Stored data entries:

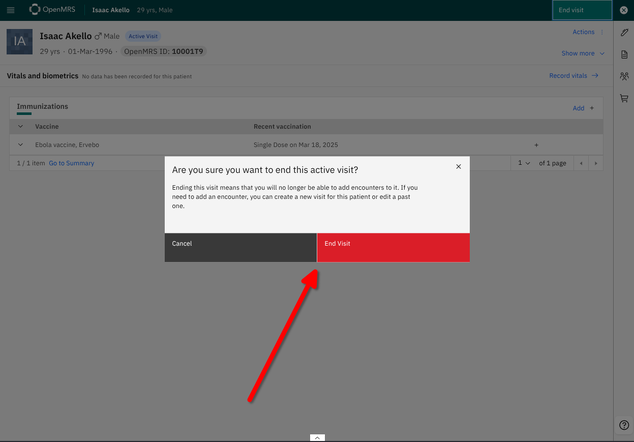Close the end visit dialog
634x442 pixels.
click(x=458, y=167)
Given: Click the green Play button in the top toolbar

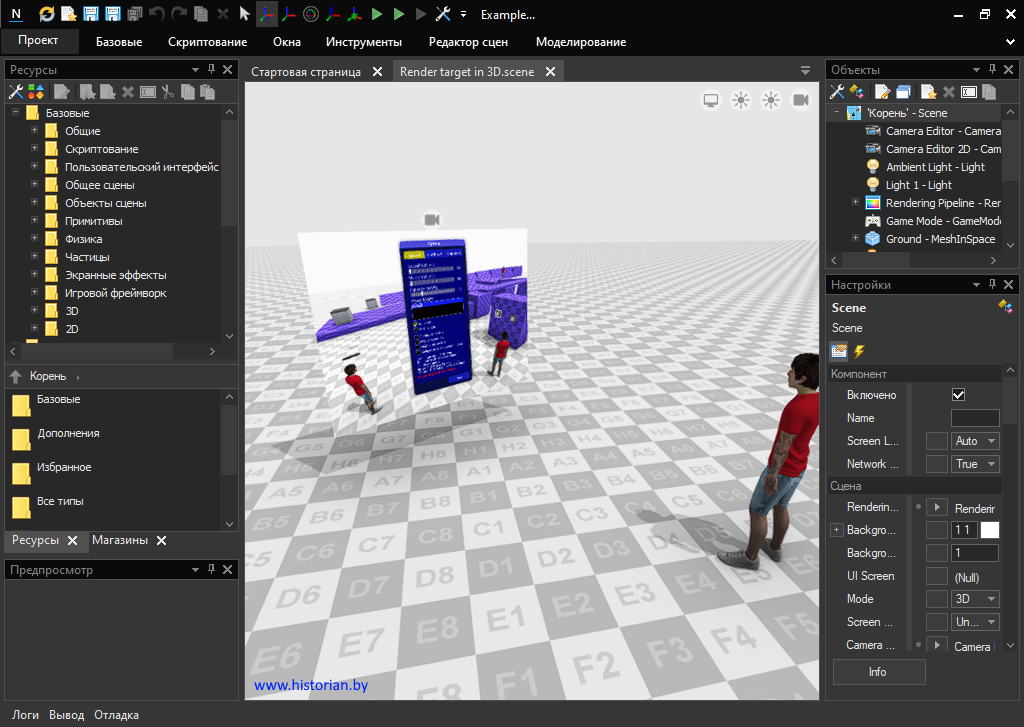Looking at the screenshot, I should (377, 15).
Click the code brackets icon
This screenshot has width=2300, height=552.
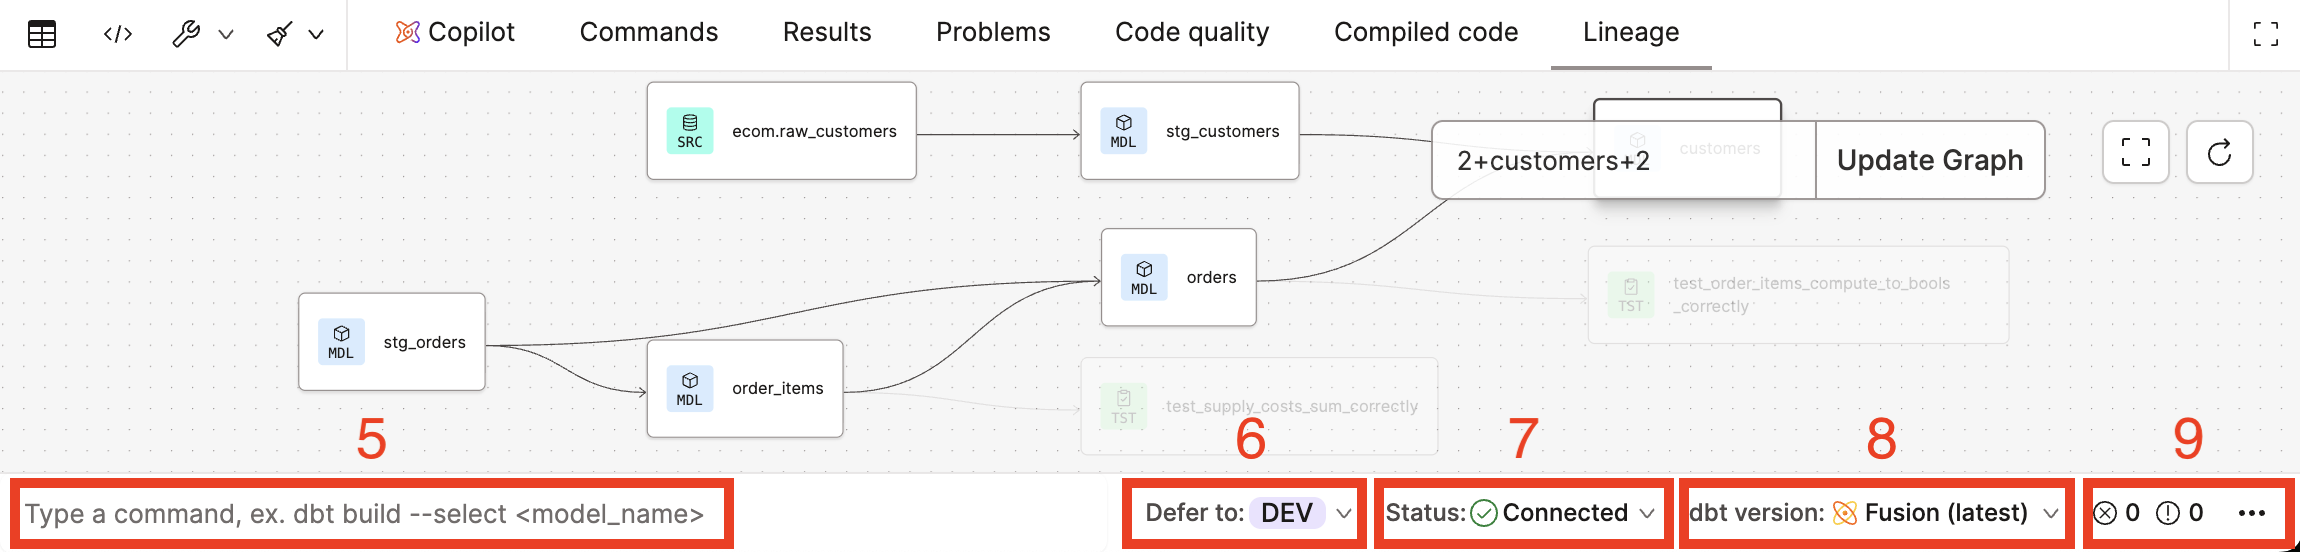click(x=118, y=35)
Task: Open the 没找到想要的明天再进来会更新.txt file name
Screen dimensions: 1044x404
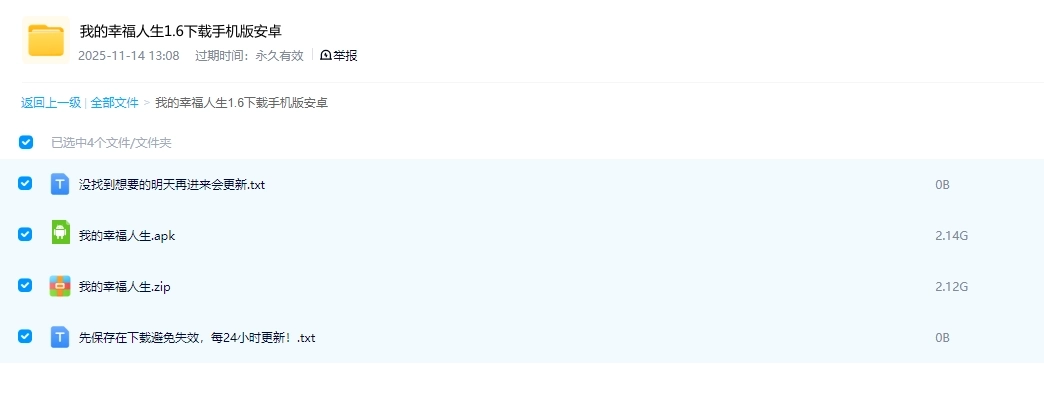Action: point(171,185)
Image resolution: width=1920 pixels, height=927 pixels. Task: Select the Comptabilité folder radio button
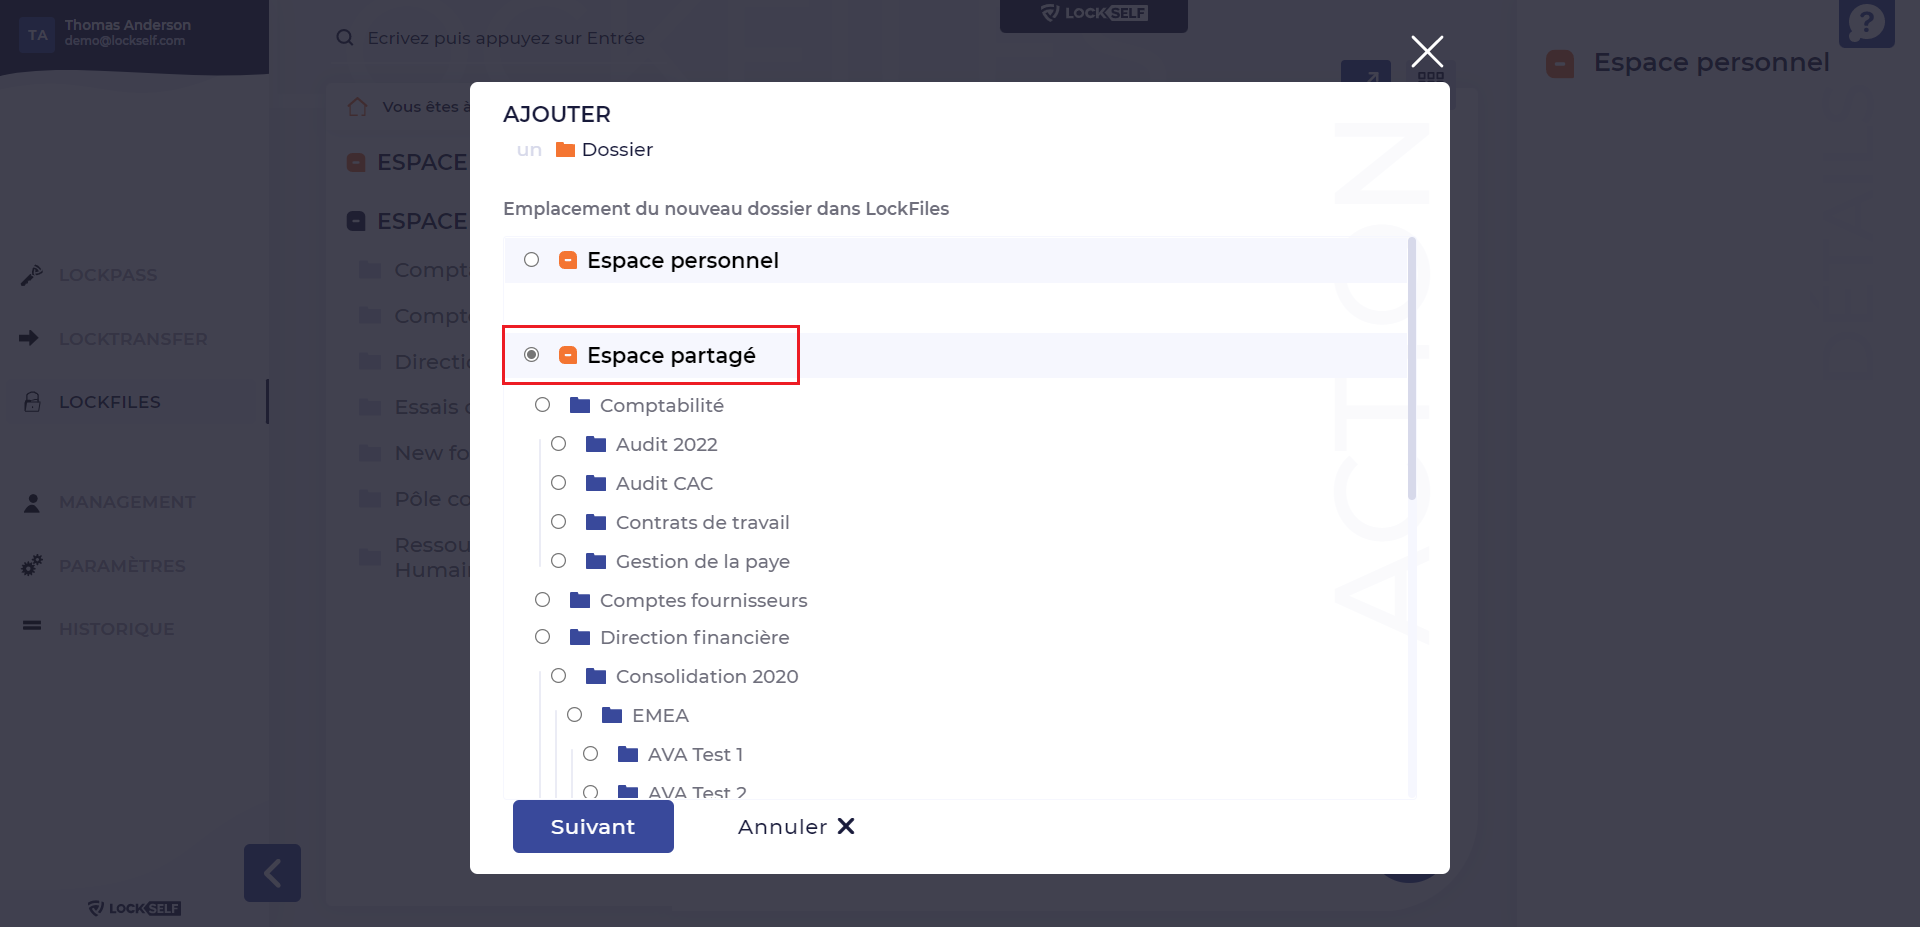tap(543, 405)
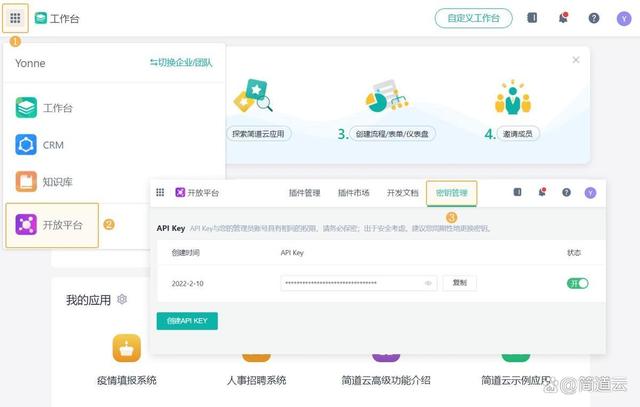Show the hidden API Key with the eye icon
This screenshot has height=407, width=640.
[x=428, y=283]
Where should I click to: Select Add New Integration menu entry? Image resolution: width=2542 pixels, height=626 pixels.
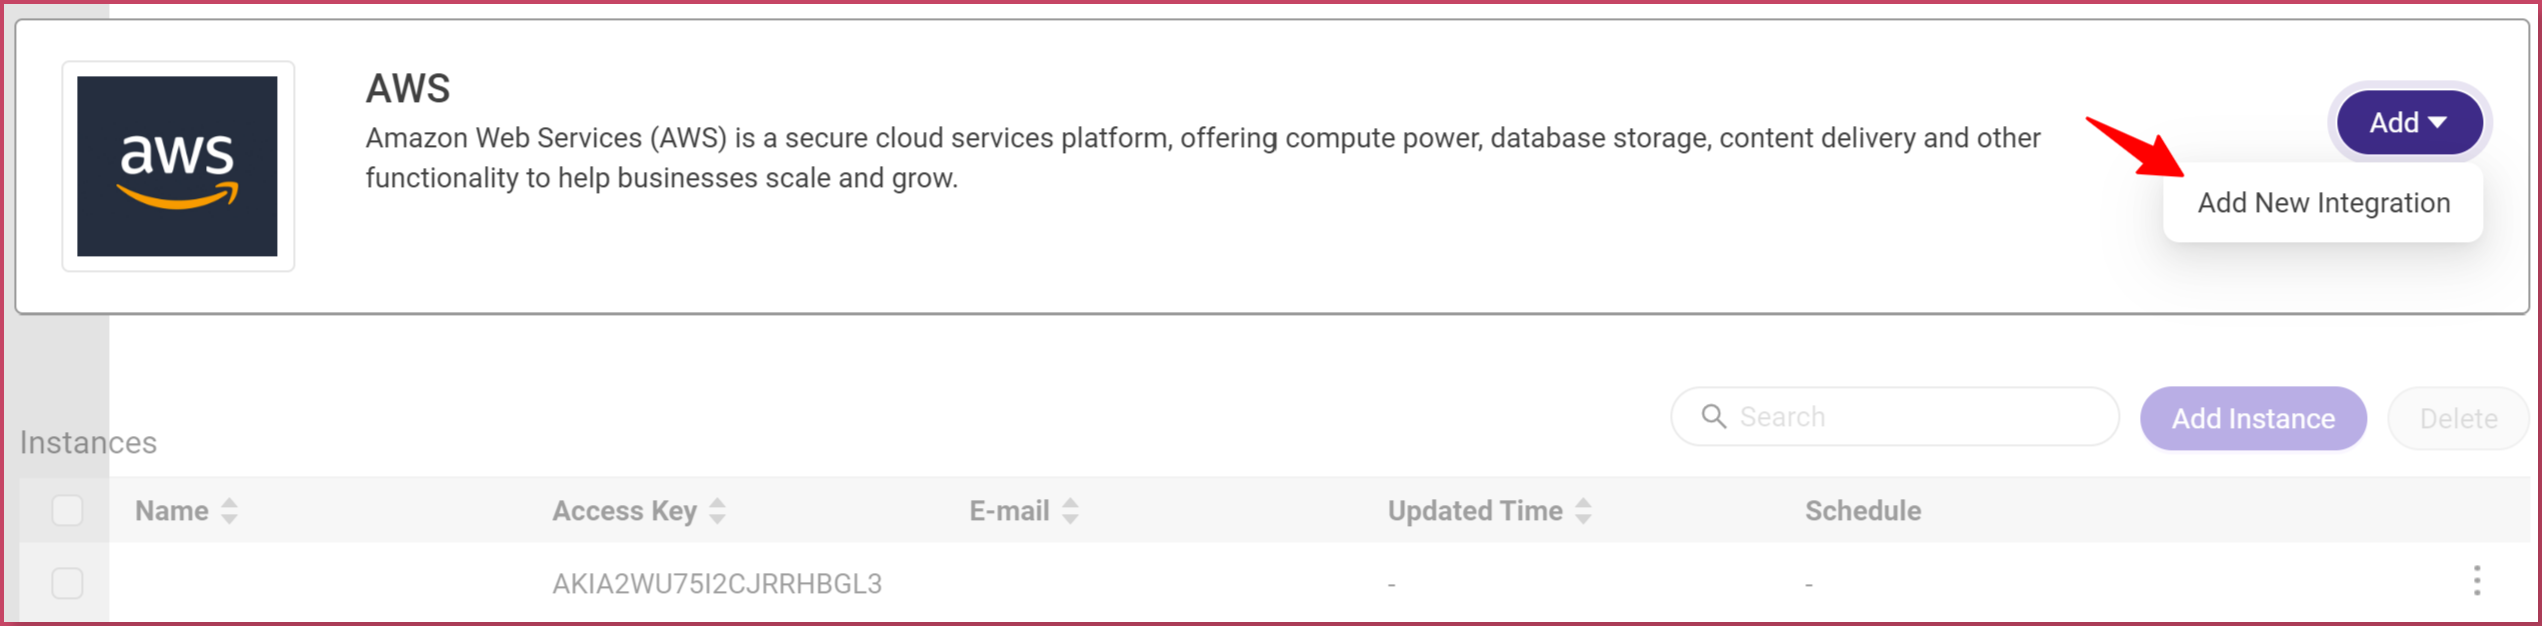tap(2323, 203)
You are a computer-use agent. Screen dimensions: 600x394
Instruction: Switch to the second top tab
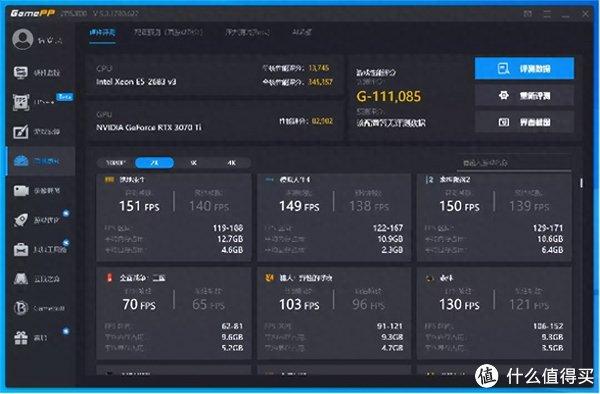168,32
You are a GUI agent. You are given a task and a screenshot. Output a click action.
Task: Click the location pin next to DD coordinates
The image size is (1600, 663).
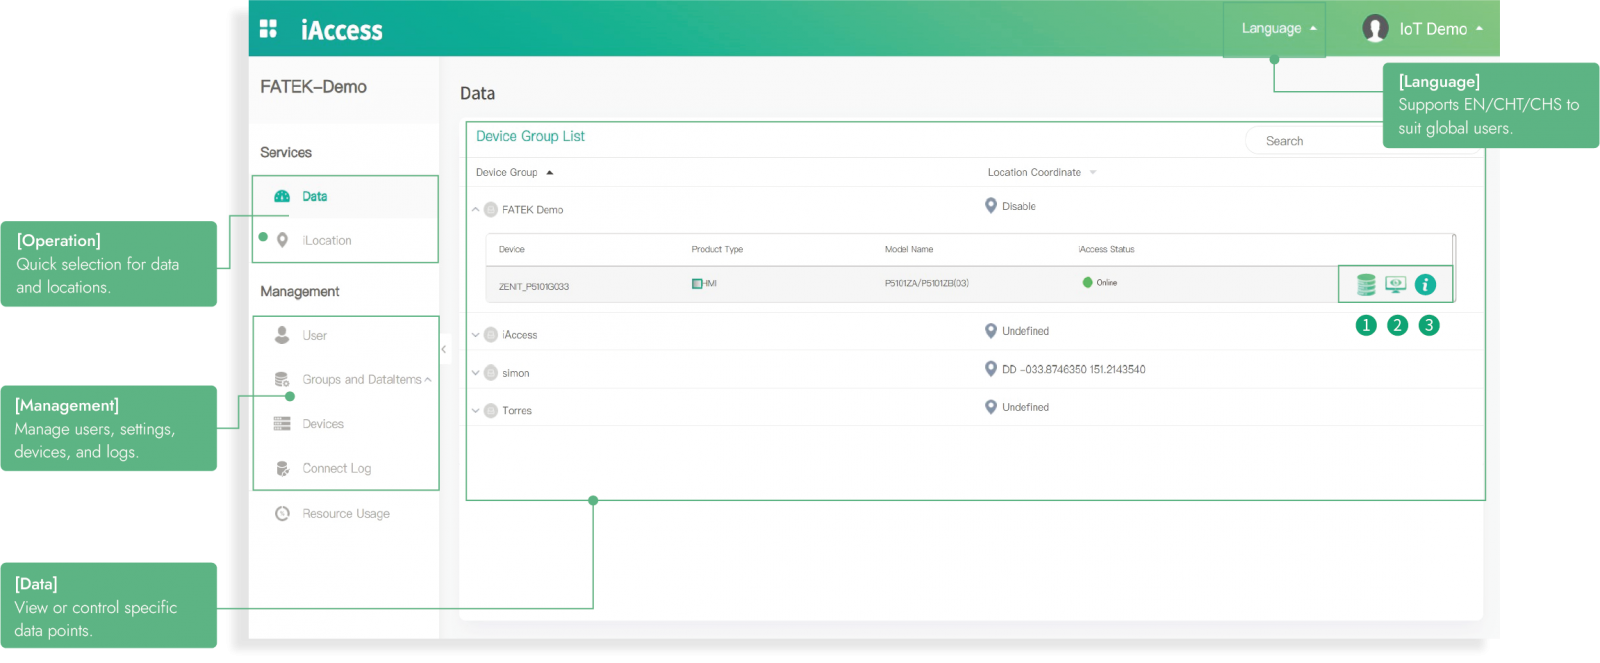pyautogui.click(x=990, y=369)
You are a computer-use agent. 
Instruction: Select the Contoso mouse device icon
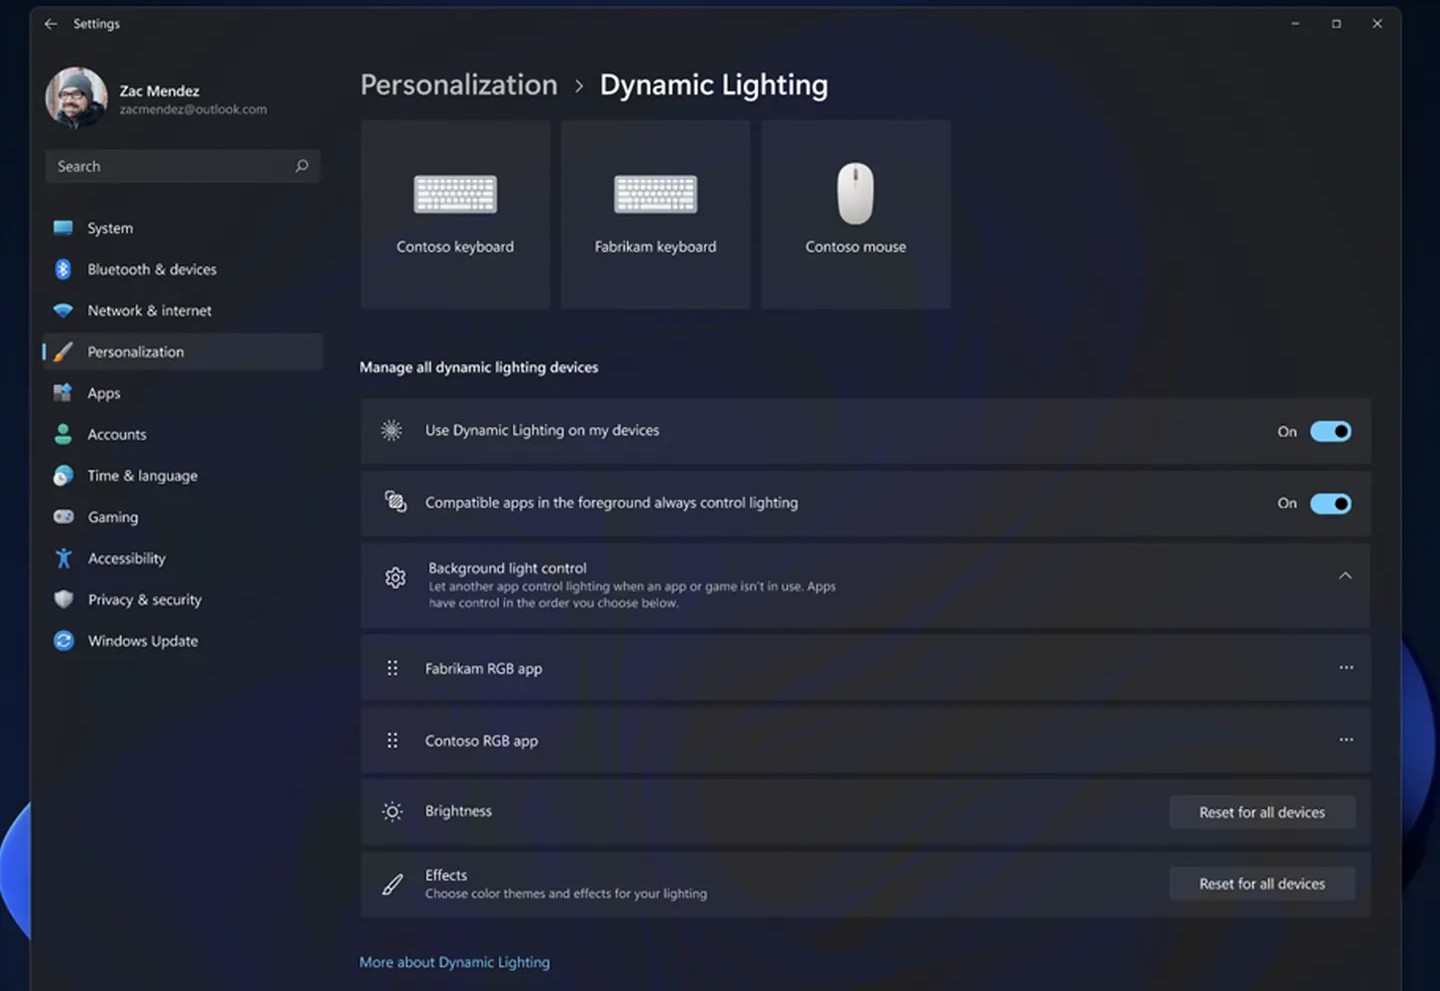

> Problem
Starting at the line that contains "You are a computer-use agent. Screen" and ending at the final line of the data, reproduce each line exactly. Pictures stay out of the copy.

> Exercise result
You are a computer-use agent. Screen dimensions: 600x394
Instruction: Switch to the second top tab
168,32
You are a GUI agent. You are given a task and a screenshot. Output a click action.
Task: Click the location pin next to DD coordinates
The image size is (1600, 663).
pyautogui.click(x=990, y=369)
You are a computer-use agent. 
Instruction: Select the Contoso mouse device icon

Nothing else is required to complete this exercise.